* Page excerpt
The Lost Face (German: Das verlorene Gesicht) is a 1948 German drama film directed by Kurt Hoffmann and starring Marianne Hoppe, Gustav Fröhlich and Richard Häussler. The plot of a woman with two divided personalities caused by a recent trauma drew inspiration from the Gainsborough Melodrama Madonna of the Seven Moons which had been extremely popular on its release in Germany.

It was made at the Bavaria Studios in Munich with Location shooting taking place in Heidelberg. The film's sets were designed by the art director Hans Kuhnert.

Synopsis
In Stuttgart a lost and disorientated young woman is found. It is assumed she is from Tibet. She receives care from a doctor and falls in love with a lawyer. Yet suddenly her face and voice change and she emerges as a completely different woman.

* Data provided
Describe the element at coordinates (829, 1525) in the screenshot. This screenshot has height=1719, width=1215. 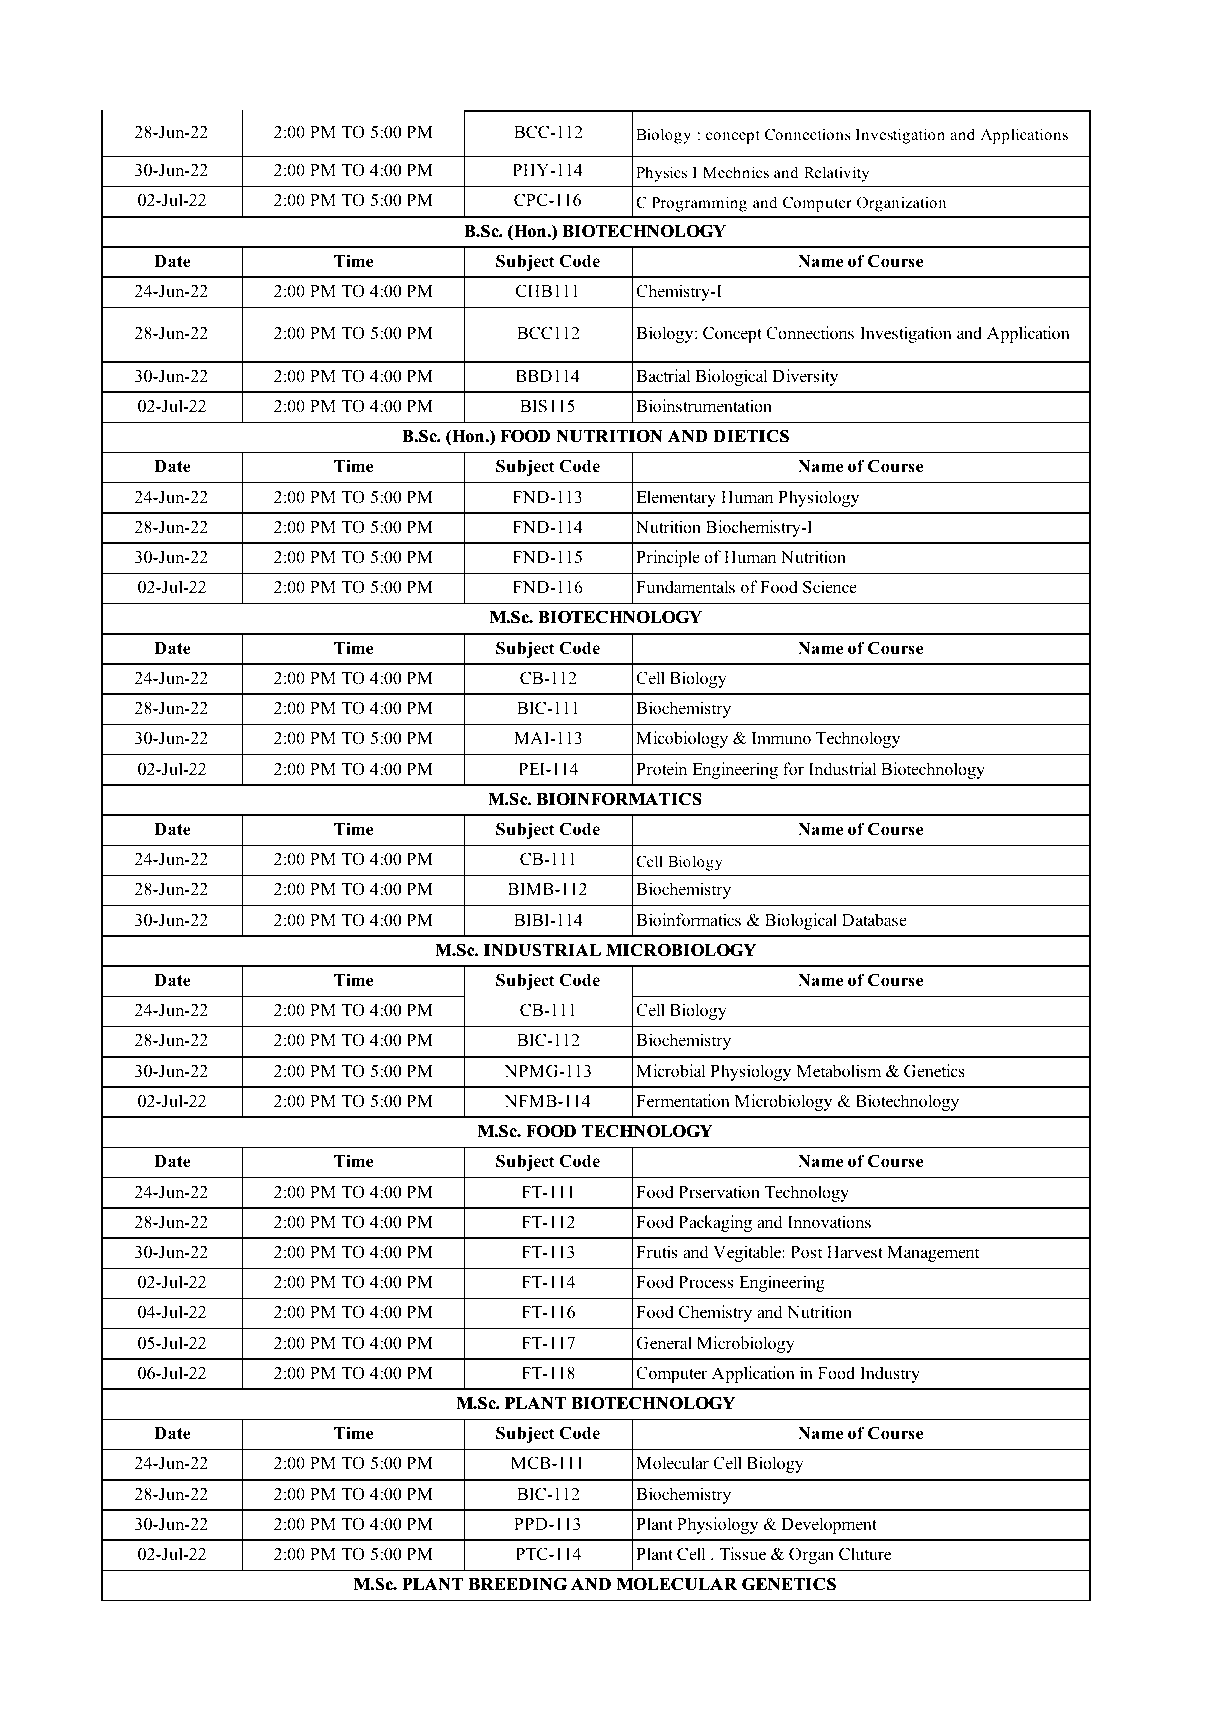
I see `Development` at that location.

* Exercises
A – According to the film description, in which city did location shooting take place?
B – Rewrite the paragraph of the film description that begins "In Stuttgart a lost" as a short list, keeping its main facts.

* Responses for each task
A – Heidelberg.

B –
- A lost, disoriented young woman is found in Stuttgart.
- People assume she is from Tibet.
- A doctor cares for her, and she falls in love with a lawyer.
- Suddenly her face and voice change, and she becomes a completely different woman.